La mayor parte de la caravana proviene de Honduras. Este país, a diferencia de El Salvador, Guatemala y Nicaragua (también hay personas de estos países en la caravana), se mantuvo relativamente estable durante los años 80 y 90. La razón de esta aparente estabilidad se puede atribuir en gran medida al hecho de que los EEUU utilizó a Honduras como base de operaciones para su participación en Nicaragua y El Salvador, tanto que llegó a denominarse la ‘USS Honduras’.

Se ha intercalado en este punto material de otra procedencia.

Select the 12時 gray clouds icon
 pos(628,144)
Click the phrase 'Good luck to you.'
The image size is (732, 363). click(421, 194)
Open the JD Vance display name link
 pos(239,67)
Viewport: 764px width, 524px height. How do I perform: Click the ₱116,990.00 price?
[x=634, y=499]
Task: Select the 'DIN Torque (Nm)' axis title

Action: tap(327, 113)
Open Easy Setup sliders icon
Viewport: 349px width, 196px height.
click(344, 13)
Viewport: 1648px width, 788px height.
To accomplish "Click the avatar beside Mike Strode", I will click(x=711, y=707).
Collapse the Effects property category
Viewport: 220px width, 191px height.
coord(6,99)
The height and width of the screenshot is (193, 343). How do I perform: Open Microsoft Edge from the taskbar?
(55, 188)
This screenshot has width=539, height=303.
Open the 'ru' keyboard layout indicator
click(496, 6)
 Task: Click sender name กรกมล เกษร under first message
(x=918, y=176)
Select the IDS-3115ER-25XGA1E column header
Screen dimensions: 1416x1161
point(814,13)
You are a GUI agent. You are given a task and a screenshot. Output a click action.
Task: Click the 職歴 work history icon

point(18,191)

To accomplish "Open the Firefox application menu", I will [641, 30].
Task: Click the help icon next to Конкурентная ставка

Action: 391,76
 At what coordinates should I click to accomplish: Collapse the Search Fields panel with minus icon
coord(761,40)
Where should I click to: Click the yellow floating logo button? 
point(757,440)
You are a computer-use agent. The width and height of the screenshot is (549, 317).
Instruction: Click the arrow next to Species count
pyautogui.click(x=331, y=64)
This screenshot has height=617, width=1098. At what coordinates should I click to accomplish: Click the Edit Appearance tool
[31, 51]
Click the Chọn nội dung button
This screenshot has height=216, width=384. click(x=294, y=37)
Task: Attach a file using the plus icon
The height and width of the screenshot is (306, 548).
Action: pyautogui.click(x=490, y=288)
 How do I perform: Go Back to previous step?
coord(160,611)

Como he señalado en columnas anteriores, la participación de los EEUU en Centroamérica se remonta a principios de 1900, incluidas seis ocasiones distintas de intervención a Honduras entre 1903 y 1924.

Además, éste sigue siendo uno de los países más pobres de la región, con aproximadamente el 68 por ciento de la población viviendo por debajo del umbral de pobreza y el 44 por ciento en la pobreza extrema.

Sumado a esto, el hecho de que también es uno de los países más violentos de la región, no debería sorprender que Honduras sea un país lleno de exclusión social y política. Su gobierno ha sido una puerta giratoria para los partidos Liberal y Nacional, que han dominado la política a excepción de un breve período de gobierno militar a fines de los años setenta.

El presidente Mel Zelaya, miembro del Partido Liberal elegido en 2006, fue destituido en 2009 cuando intentó pedir una reforma constitucional para aumentar el salario mínimo. Los efectos del golpe de 2009, que contaba con el apoyo total del departamento estatal de Clinton en ese momento, aún persisten.

Al menos 60 periodistas y 123 activistas han sido asesinados desde el golpe de estado de 2009, incluida la galardonada ambientalista Berta Cáceres de Goldman. Las condiciones que alimentaron un conflicto violento en toda Centroamérica en los años 70 y 80 son las mismas condiciones que impulsan el actual éxodo de centroamericanos.

Aún así, hay cosas notables que he dejado fuera de este análisis, incluyendo: la introducción del neoliberalismo que culminó con la ‘dolarización’ de El Salvador en 2001; la firma del Tratado de Libre Comercio de Centroamérica en 2006 en medio de protestas; la introducción de la política de tolerancia cero o ‘Mano Dura’ iniciada en Honduras y El Salvador que solo empeoró la violencia; y la guerra contra las drogas en curso con su mayor financiamiento a través de la Iniciativa de Seguridad Regional Centroamericana.

Y sin embargo, de alguna manera, la caravana se siente menos como el conflicto violento que empujó a muchos de la región en la década de 1980 y más como lo que Europa ha experimentado recientemente con las oleadas de inmigrantes y refugiados de África y Medio Oriente en los últimos años.

A riesgo de sonar apocalíptico, el mundo está llegando a un momento crítico, basta con mirar el cambio climático. La falta de una respuesta unificada en la presentación de una alternativa viable a la política mundial actual es lo que ha permitido a la política de inmigración draconiana enfrentarse primero. La respuesta medida del Partido Demócrata, de que solo necesitamos una reforma integral junto con una seguridad más ‘humana’ no funcionará, ya lo vimos fallar bajo Obama.

“Entonces, ¿qué debemos hacer?”, escucho a mis alumnos preguntarme.

¿Deberíamos simplemente abrir nuestras fronteras? Una parte de mí, como un radical, dice: “Sí, eliminemos las fronteras”. ¿Pero qué pasa con las personas que realmente aparecen? ¿Cómo serán tratados por los EEUU? Por supuesto, la migración es un derecho y uno que debe ser respetado, pero ¿no está la gente simplemente buscando una vida digna? ¿No merecen tener esa vida en sus propios hogares rodeados por sus familias y seres queridos? Podríamos usar esos millones de dólares que se destinarían a un muro inútil y centros de detención que separan a las familias, a los 5,200 soldados que el gobierno de Trump ha colocado en la frontera, y destinar ese dinero a las artes, la educación, la salud, la conservación del medio ambiente y a los bolsillos de las familias de Centroamérica con cero ataduras. Hasta que resolvamos la exclusión social, política y económica de la gran mayoría del mundo, incluidos los centroamericanos, simplemente estamos viendo la punta del iceberg de lo que está por venir.